(Document segment begins)

Animal-like prostaglandins in marine microalgae

Abstract

Diatoms are among the most successful primary producers in ocean and freshwater environments. Deriving from a secondary endosymbiotic event, diatoms have a mixed genome containing bacterial, animal and plant genes encoding for metabolic pathways that may account for their evolutionary success. Studying the transcriptomes of two strains of the diatom Skeletonema marinoi, we report, for the first time in microalgae, an active animal-like prostaglandin pathway that is differentially expressed in the two strains. Prostaglandins are hormone-like mediators in many physiological and pathological processes in mammals, playing a pivotal role in inflammatory responses. They are also present in macroalgae and invertebrates, where they act as defense and communication mediators. The occurrence of animal-like prostaglandins in unicellular photosynthetic eukaryotes opens up new intriguing perspectives on the evolution and role of these molecules in the marine environment as possible mediators in cell-to-cell signaling, eventually influencing population dynamics in the plankton.

(Document segment ends)
(Excerpted records begins)

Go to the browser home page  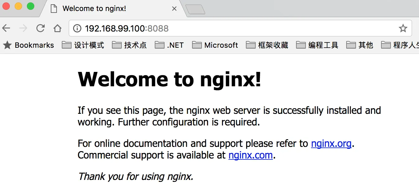pyautogui.click(x=57, y=28)
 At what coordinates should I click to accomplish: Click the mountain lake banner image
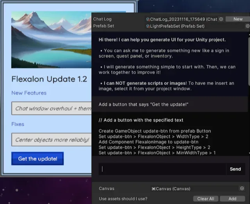pos(51,39)
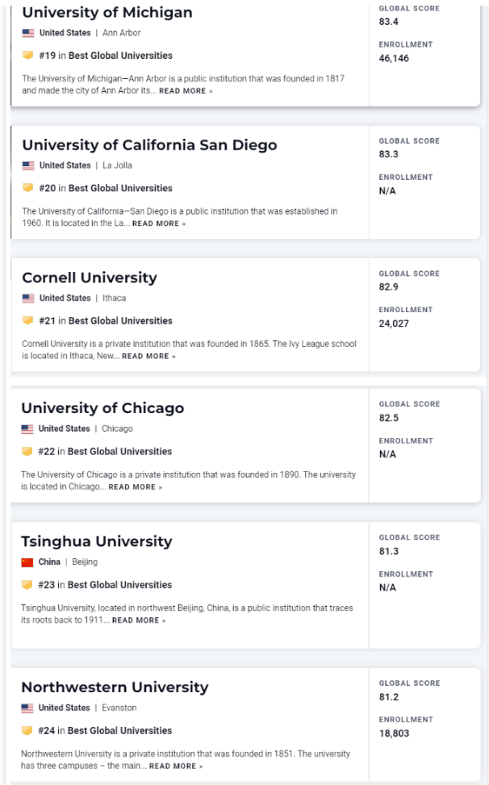Screen dimensions: 489x785
Task: Expand Cornell University description via Read More
Action: click(148, 356)
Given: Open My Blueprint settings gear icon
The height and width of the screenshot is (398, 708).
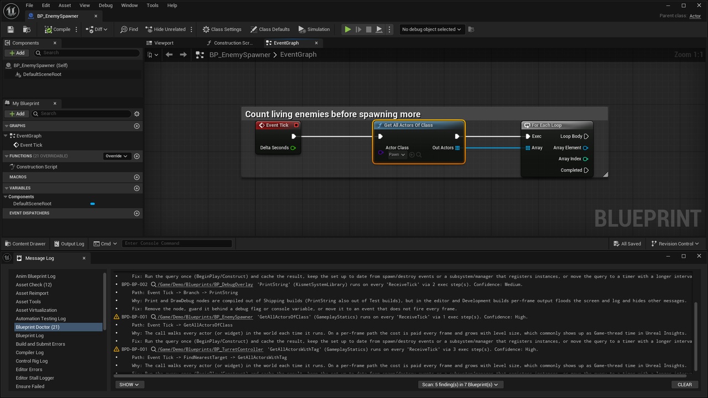Looking at the screenshot, I should 137,114.
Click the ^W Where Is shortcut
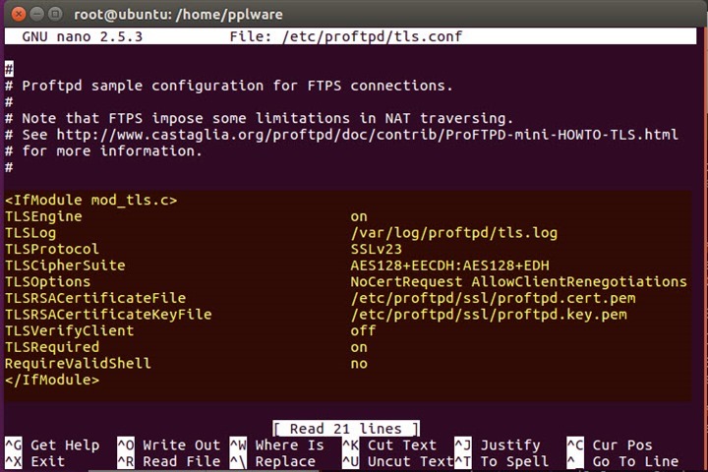This screenshot has width=708, height=472. (x=276, y=445)
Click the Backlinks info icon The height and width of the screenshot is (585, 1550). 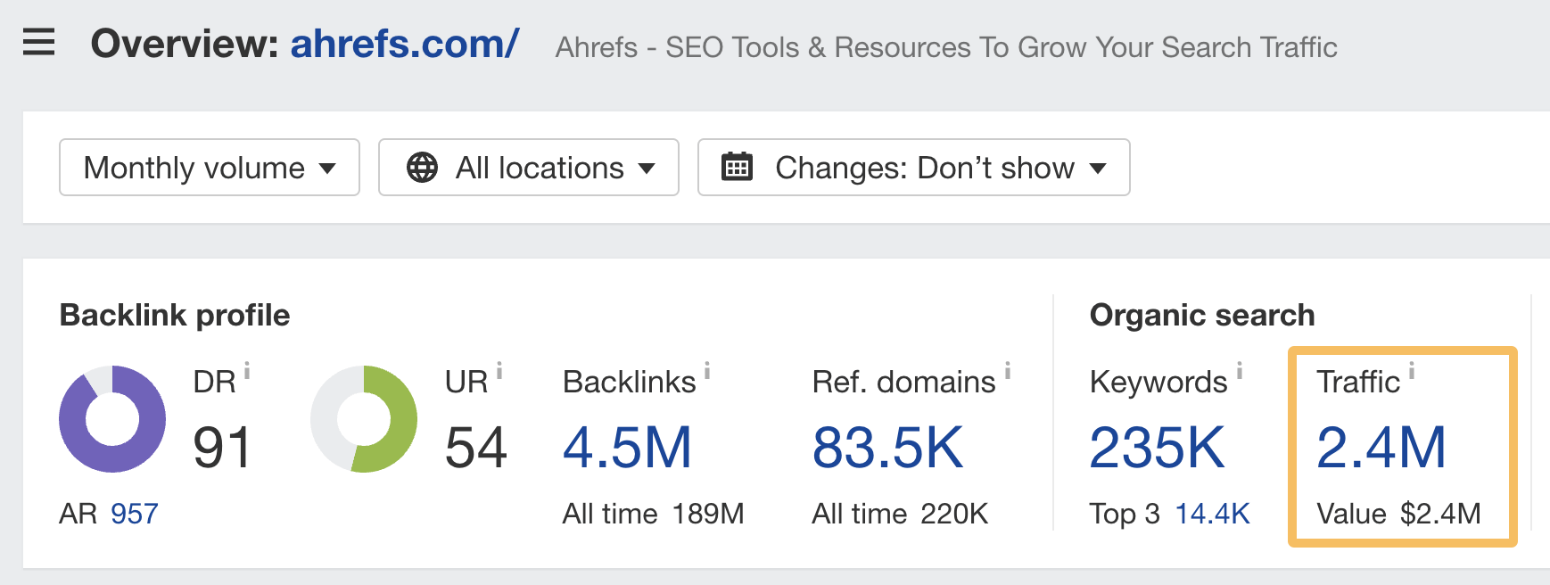tap(707, 370)
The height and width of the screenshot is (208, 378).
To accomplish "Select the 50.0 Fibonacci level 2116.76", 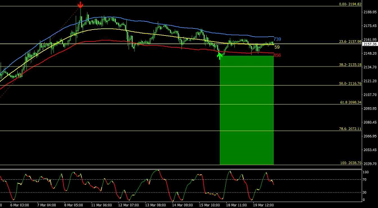I will [x=350, y=83].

(Excerpted records ends)

* What is required
Copy out the whole passage on animal-like prostaglandins in marine microalgae word for word.

* Solution to this task
Animal-like prostaglandins in marine microalgae

Abstract

Diatoms are among the most successful primary producers in ocean and freshwater environments. Deriving from a secondary endosymbiotic event, diatoms have a mixed genome containing bacterial, animal and plant genes encoding for metabolic pathways that may account for their evolutionary success. Studying the transcriptomes of two strains of the diatom Skeletonema marinoi, we report, for the first time in microalgae, an active animal-like prostaglandin pathway that is differentially expressed in the two strains. Prostaglandins are hormone-like mediators in many physiological and pathological processes in mammals, playing a pivotal role in inflammatory responses. They are also present in macroalgae and invertebrates, where they act as defense and communication mediators. The occurrence of animal-like prostaglandins in unicellular photosynthetic eukaryotes opens up new intriguing perspectives on the evolution and role of these molecules in the marine environment as possible mediators in cell-to-cell signaling, eventually influencing population dynamics in the plankton.